■ **TEXTE DE LA PAGE**:
# # # # #
Anonyme
LES PLEDEGEAIRES
[Paris, Bibliothèque nationale de France, Rés. Vma ms 571, n° d.292]
Attribution
Cette chanson provençale, considérée comme « remarquable » par Brossard (Catalogue, p. 351-352), est anonyme. Le nom d’Émerye (ou Émerge) qui apparaît au titre indique probablement celui du poète (voir Dossier attributions, voir aussi pour cet auteur la chanson no 290).
Source
Anonyme, Les Pledegeaires. Emerye, dans Recueil Deslauriers (n° d.292), partition, ms, 352 x 220 mm, f. 235v-237,
F‑Pn/ Rés Vma ms 571
(4e et 5e systèmes du f.235v ; f. 236 et 236v en entier ; 1er système du f. 237)
le premier système de chaque feuillet a été rogné lors de la reliure ; la partie de haute-contre est donc lacunaire aux mes. 17-24, 57-62 et 93-101 ; une proposition de reconstitution est proposée ici en tenant compte de l’emplacement du texte, visible, et de quelques signes qui restent apparents dans le bas de la portée
Datation – Provenance
Aucun élément factuel ne permet de dater cette chanson pour laquelle aucune autre concordance n’a été établie.
Effectifs – Disposition – Interprétation
ut2,ut3,fa3
Cette pièce, notée sans accompagnement, se chante à trois voix d’hommes : haute-contre, taille et basse. On pourra ajouter une basse continue en doublant la partie vocale la plus grave.
Notes sur le texte
Chanson satirique en provençal dirigée contre le milieu judiciaire accusé de faire traîner les procès et de s’enrichir sur le dos des plaignants. Le sujet est courant dans la littérature occitane du xviie siècle, il l’est moins en chanson (voir le dossier de Jean-François Courouau).
Texte
Les Pledegeaires
Que paraudes (a) pouden fourni (b),
Paures pleidans per la musiquo (c) ?
Languissen d’uno febre etiquo (d)
Que names au ponch (e) de mourir.
Sian au palays depuei (f) des ans
Et toujours lou prouces coumenso.
Sian desja las daquesto senso.
Nan pêlat (g) coume de vacquans.
# # # # #
■ **DONNÉES AFFICHÉES**:
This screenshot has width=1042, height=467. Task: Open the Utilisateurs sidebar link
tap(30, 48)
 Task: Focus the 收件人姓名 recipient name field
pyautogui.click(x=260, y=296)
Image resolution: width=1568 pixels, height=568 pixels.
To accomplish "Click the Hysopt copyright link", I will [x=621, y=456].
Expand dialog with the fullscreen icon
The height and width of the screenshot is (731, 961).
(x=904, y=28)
# # # # #
■ **TRAVAIL DEMANDÉ**:
(A) D'après la notice sur Les Pledegeaires, quelles voix chantent cette pièce ?
(B) Poursuivez la notice sur Les Pledegeaires à partir du dernier vers reproduit.

■ **CORRIGÉ**:
(A) Trois voix d'hommes : haute-contre, taille et basse.

(B)
Lous avoucas (h), lous procurous,
Leis greffies, leis (i) solicitous,
S’entendon (j) coumo (k) de freilaires
Per nen tondre leis pledegeaires.
Lou coumissari eme son clerc
Tenon toujours (l) la griff’en ler.
Nouostre mau non si pou pas dire.
Marchand que perde non pou (m) rire.
(a) source (t) : « pauraudes » ; (b) : « paurodes ».
(b) id. (t) : « fourny ».
(c) id. (toutes parties) : « musique ».
(d) id. (t) : « febre etique » ; (b) : « febro etique ».
(e) id. (plus loin) : « ponch », « point » ; (b) : poun ».
(f) id. (hc) : « despuei » biffé.
(g) id. (t) : « pealat » ; (b) : « peala ».
(h) id. (b, plus loin) : « advoucas ».
(i) id. (t, plus loin) : « lous ».
(j) id. (b) : « s’entendent ».
(k) id. (t) : « coume » ; (plus loin) : « come ».
(l) id. (toutes parties) : toujour ».
(m) id. (hc) : « pau ».
Traduction
Les Plaideurs
Quelles parades pouvons-nous offrir,
Nous pauvres plaideurs, à cette musique ?
Nous souffrons d’une fièvre étique
Qui nous met sur le point de mourir.
Nous sommes au palais depuis dix ans
Et toujours le procès recommence.
Nous sommes bien fatigués de cette poussière.
On nous a tondus comme des vagabonds.
Les avocats, les procureurs,
Les greffiers, les solliciteurs,
S’entendent comme des parasites
Pour tondre les plaideurs.
Le commissaire et son clerc
Ont toujours la griffe en l’air.
Notre mal est indicible.
Marchand qui perd ne peut rire.
(établissement du texte et traduction : Jean-François Courouau)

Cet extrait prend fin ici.